Charlene CrowellColumnistsFinancial Literacy

White House Budget Proposal Cuts $8.6 Billion from HUD

Programs Serving Low-and-Moderate Income Consumers to End or Suffer Severe Cuts

Once again, the White House’s budget proposal slashes funding and programs that many low- and moderate-income consumers rely upon.

From higher education to a repeated attack to deny the Consumer Financial Protection Bureau its full funding and financial independence from the annual congressional appropriations process, efforts to increase support to businesses continue while retreats from programs that citizens have come to rely upon is the crux of the proposal’s fiscal priorities.

And among federal agencies, one of the most severe budget cuts would occur at the Department of Housing and Urban Development (HUD). A proposed 15% reduction from current funding levels will mean $8.6 billion would either eliminate or severely cut programs serving many of the nation’s most vulnerable citizens and communities.

“This budget advances our key priorities, including empowering HUD-assisted families to achieve self-sufficiency,” said HUD Secretary Ben Carson. “For generations, the idea of the federal government providing housing assistance meant only one thing — helping to pay the rent so families can have a roof over their heads.”

Housing experts have a different perspective.

“With this proposal, President Trump and Secretary Carson make clear their willingness to increase evictions and homelessness — through rent hikes for some of the lowest income people in subsidized housing, and slashing or eliminating funding for programs that keep the poorest people in our country affordably and safely housed,” said Diane Yentel, president and CEO of the National Low Income Housing Coalition.

For example, Public Housing’s Capital Improvement Fund that provides revenues for major repairs, would end, while the Public Housing Operating Fund would be slashed 21%. Together, these two cuts would worsen housing conditions for the estimated 1.2 million households living in public housing units, managed by some 3,300 local Housing Authorities across the country.

The biggest portion of the HUD cuts would end the $3.3 billion Community Development Block Grant (CDBG) program that uses a formula to support over 1,200 metropolitan city, county and state governments. An additional 214 counties receive direct CDBG grants.

Begun in 1974, CDBG has earned longstanding bipartisan praise for its ability to lure much-needed private investment. According to the National Association of Counties, every CDBG dollar leverages $4.09 in non-CDBG revenues. Further, it is one of the few federal programs that enable local communities to design community development services that respond to local priorities and needs.

Other HUD programs proposed to end include: Choice Neighborhoods Initiatives, Veterans Affairs Supportive Housing Vouchers, Self-Help Homeownership Opportunity, and Housing Opportunities for Persons with AIDS (HOPWA).
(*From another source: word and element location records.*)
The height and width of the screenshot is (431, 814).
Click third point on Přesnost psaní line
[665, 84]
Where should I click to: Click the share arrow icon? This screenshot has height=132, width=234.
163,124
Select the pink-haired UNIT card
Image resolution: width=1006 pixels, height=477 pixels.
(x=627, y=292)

Although HUD would not shutter its Fair Housing and Equal Opportunity efforts, its capacity to pursue equal housing would be cut 7% in fiscal 2020. Tenant-based Rental Assistance would also have 21% fewer renewed contracts.

Even before the Feb. 10 budget proposal’s release, Lisa Rice, president and CEO of the National Fair Housing Alliance, sounded an alarm on the heels of HUD’s announcement to abandon its rule promulgated during the Obama Administration, Affirmatively Furthering Fair Housing (AFFH).
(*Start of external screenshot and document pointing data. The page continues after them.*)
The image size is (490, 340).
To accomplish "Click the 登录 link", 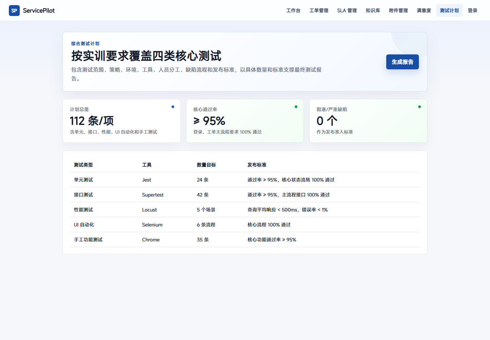I will [x=473, y=11].
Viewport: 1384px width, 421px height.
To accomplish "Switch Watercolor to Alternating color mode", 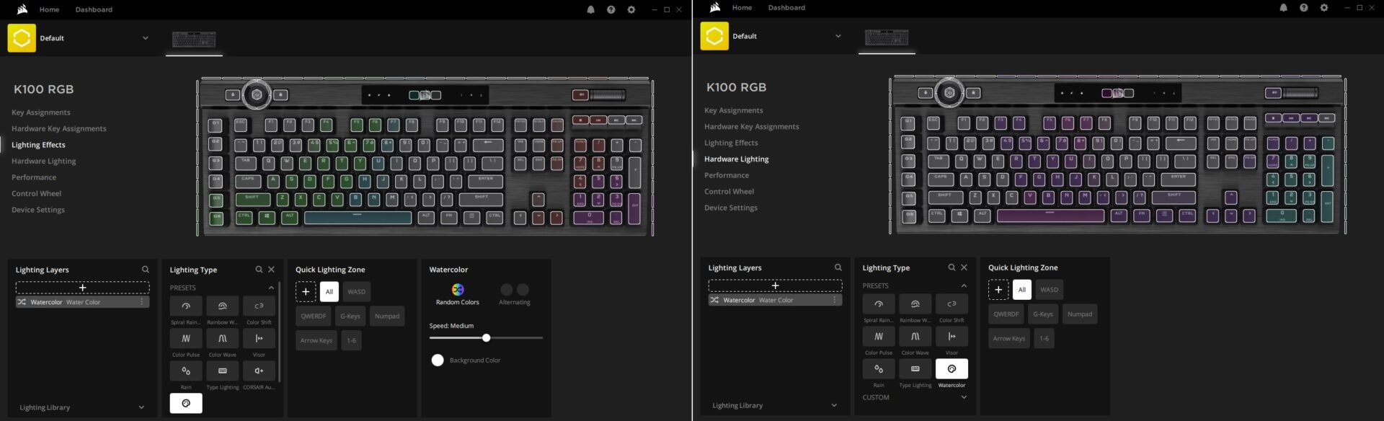I will coord(514,290).
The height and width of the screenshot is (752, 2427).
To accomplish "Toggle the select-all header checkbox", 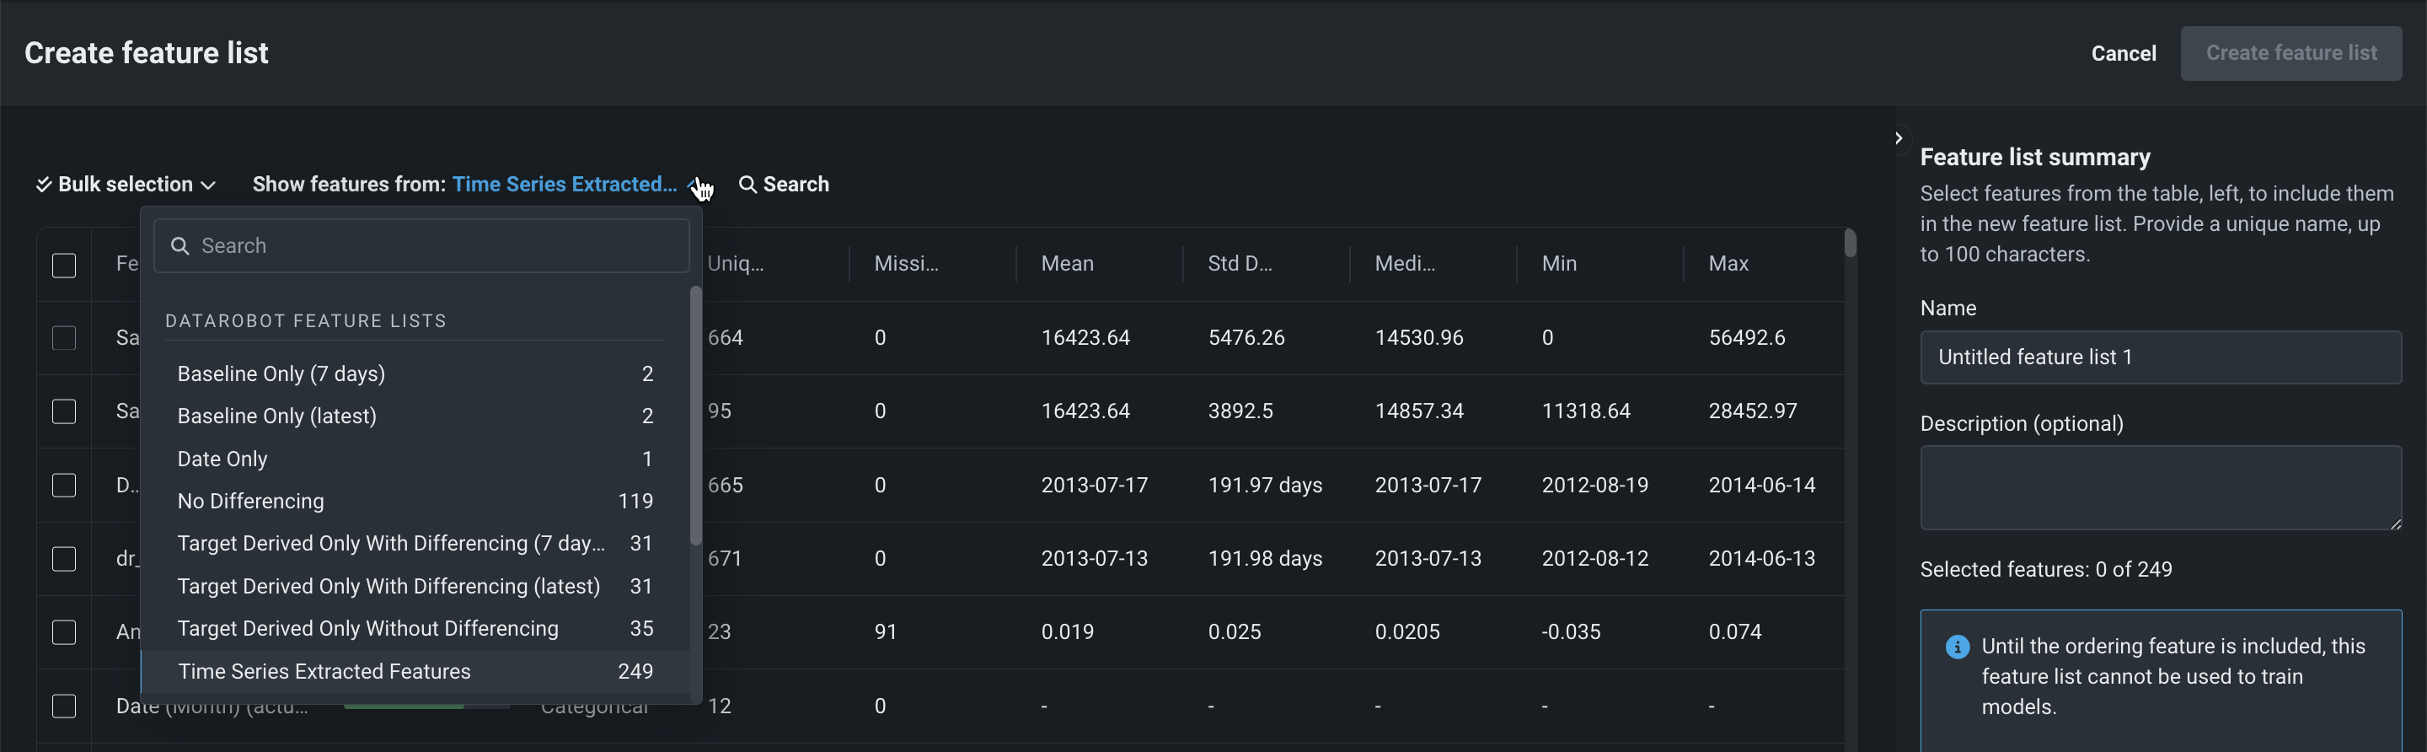I will click(x=64, y=265).
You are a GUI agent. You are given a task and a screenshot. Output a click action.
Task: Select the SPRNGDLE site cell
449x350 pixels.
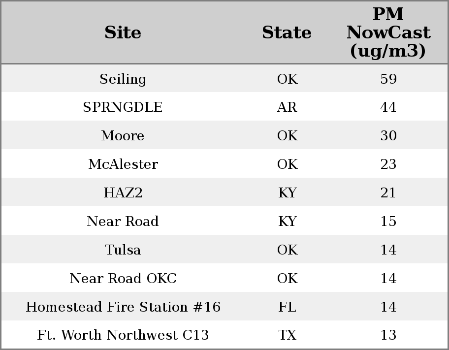click(x=123, y=107)
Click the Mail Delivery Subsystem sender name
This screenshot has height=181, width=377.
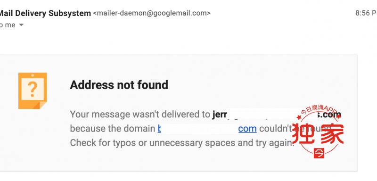coord(45,13)
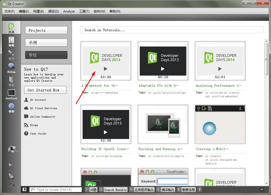
Task: Click the 帮助 (Help) question mark icon
Action: 11,108
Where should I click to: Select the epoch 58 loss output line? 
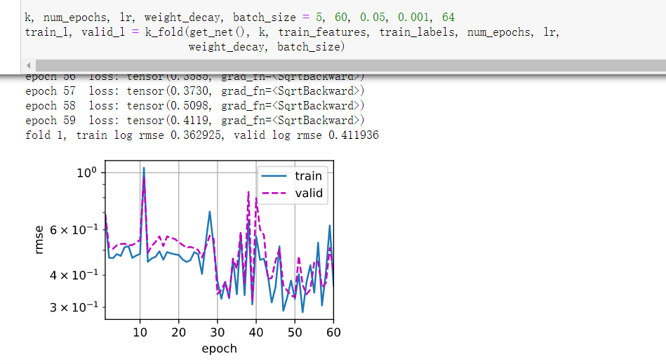point(195,106)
“Access to fair housing determines where we live, which in turn determines the quality of education and health services our children have access to, among other resources. That’s why HUD’s proposed AFFH rule is so troubling,” Rice said. “By seeking to dismantle the 2015 requirements put in place specifically to address discrimination and segregation, HUD’s plan could negatively impact the lives of millions of children.”

Nikitra Bailey, an executive vice president with the Center for Responsible Lending, also spoke out about HUD’s troubling actions against fair housing.
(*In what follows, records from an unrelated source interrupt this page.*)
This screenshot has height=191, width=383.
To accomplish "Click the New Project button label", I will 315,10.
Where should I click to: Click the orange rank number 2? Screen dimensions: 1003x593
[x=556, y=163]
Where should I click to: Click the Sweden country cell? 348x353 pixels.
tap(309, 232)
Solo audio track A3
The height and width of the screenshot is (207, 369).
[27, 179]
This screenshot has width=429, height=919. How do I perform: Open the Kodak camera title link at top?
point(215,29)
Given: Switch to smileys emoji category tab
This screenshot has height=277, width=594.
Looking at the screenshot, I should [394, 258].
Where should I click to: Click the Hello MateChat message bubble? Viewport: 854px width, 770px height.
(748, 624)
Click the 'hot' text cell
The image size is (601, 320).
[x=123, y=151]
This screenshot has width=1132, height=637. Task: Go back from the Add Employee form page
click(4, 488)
“The 2015 AFFH rule was designed to address the impact of residential segregation and the harmful inequities that result from the discrimination behind it. Discrimination in housing is not a thing of the past, it is ongoing and real,” Bailey noted. “[L]ow-income communities and communities of color now more than ever need the government to provide them with critical tools to combat discrimination in housing and the insidious harms that result. Instead, we’ve seen HUD, under the current Administration, do the opposite.”

Hannah Matthews, deputy executive director for policy with the Center for Law and Social Policy (CLASP), a national, nonpartisan, nonprofit organization advancing policy solutions for low-income people pointedly summarized the budget proposal.

“The roadmap laid out in the administration’s budget proposal is not a viable path forward,” Matthews said. “Instead, we need a federal budget that invests in America’s future. We need investments that reduce poverty, promote economic opportunity, and reduce racial and ethnic disparities.”